Stored rows
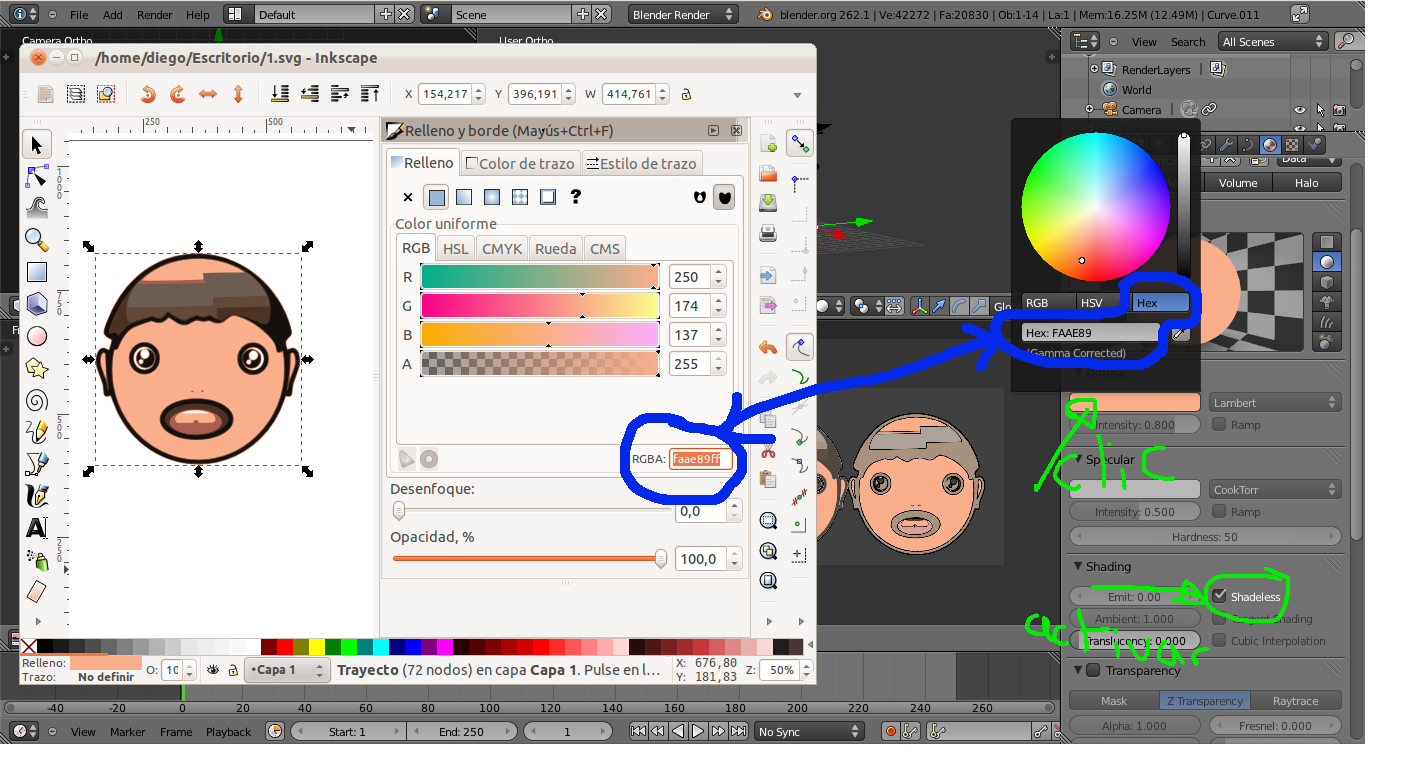The image size is (1408, 768).
Task: Select the Inkscape node editing tool
Action: [37, 177]
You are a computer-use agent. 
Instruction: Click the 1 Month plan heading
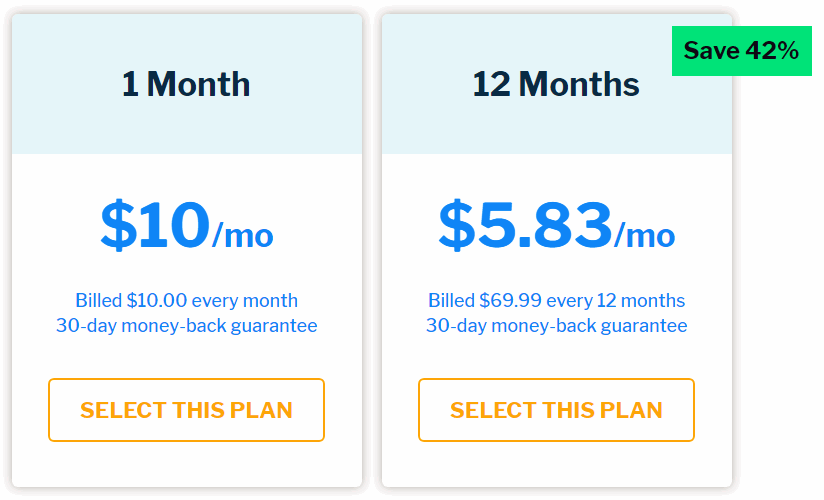[x=186, y=84]
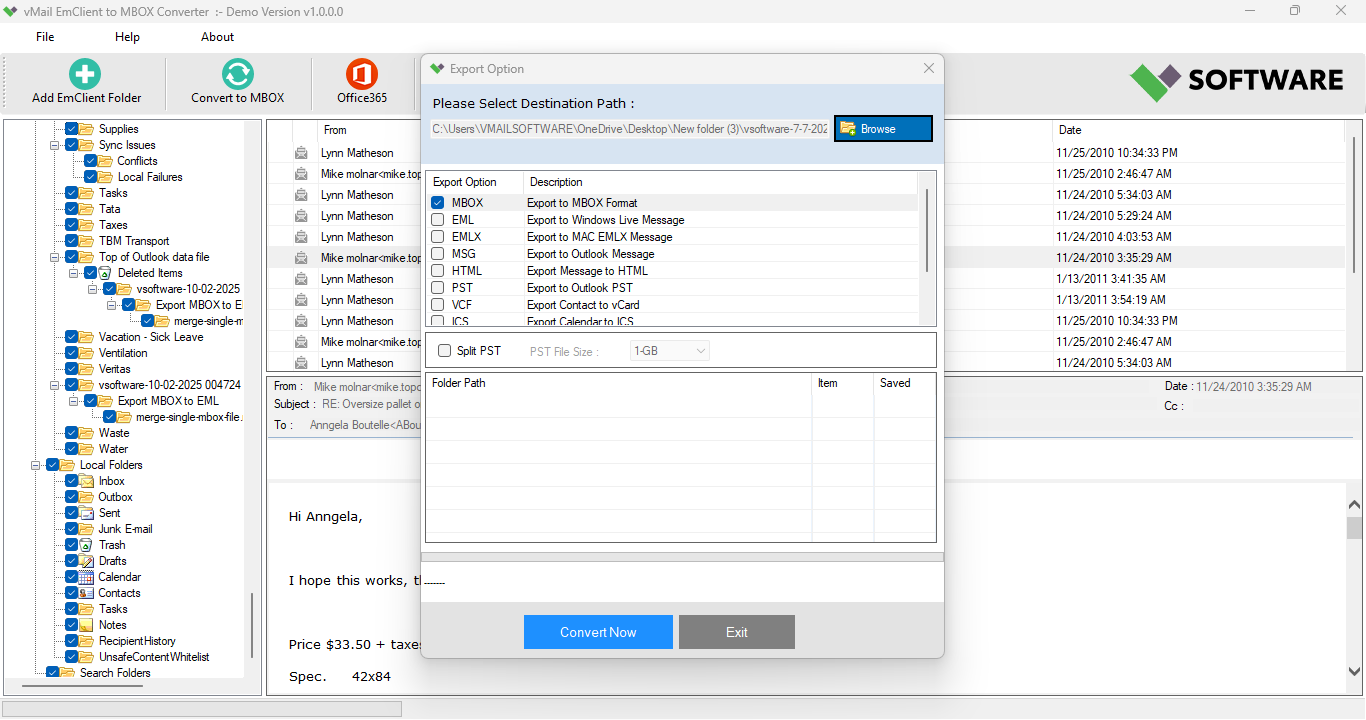Open the File menu

(x=45, y=37)

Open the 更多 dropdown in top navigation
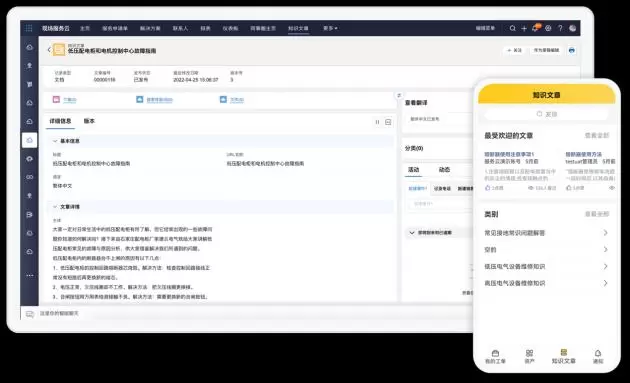pyautogui.click(x=330, y=29)
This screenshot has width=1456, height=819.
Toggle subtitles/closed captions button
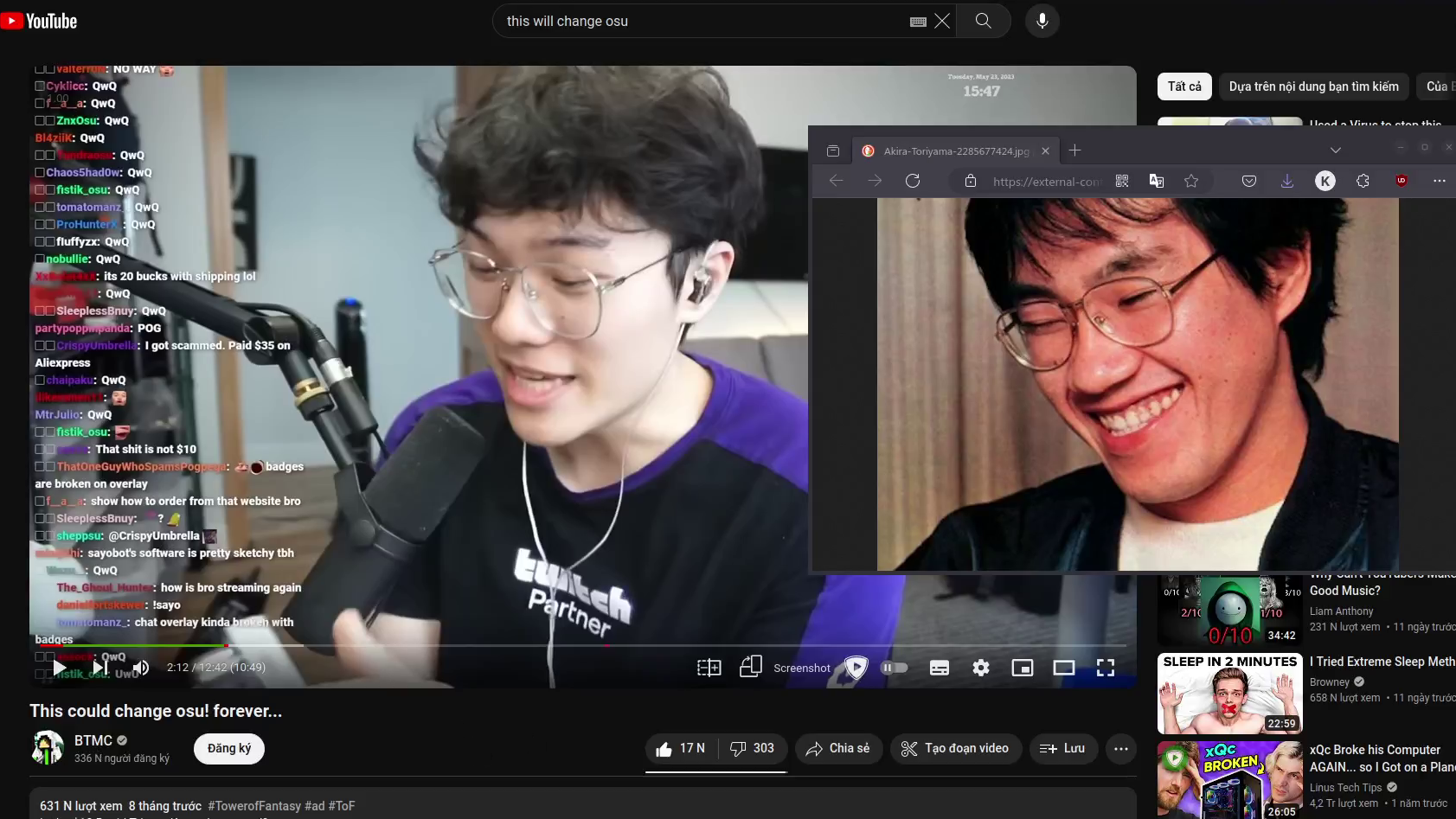click(x=939, y=668)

**TASK STATEMENT:**
Repeat every row above word for word, leaving out the pictures.

**COMPLETE ANSWER:**
The image size is (1408, 768).
Task: Select the Inkscape node editing tool
Action: [37, 177]
You are a computer-use agent. 
Instruction: Click the 1 Month plan heading
[x=186, y=84]
Open the File menu

(x=45, y=37)

Open the 更多 dropdown in top navigation
pyautogui.click(x=330, y=29)
This screenshot has width=1456, height=819.
Toggle subtitles/closed captions button
click(x=939, y=668)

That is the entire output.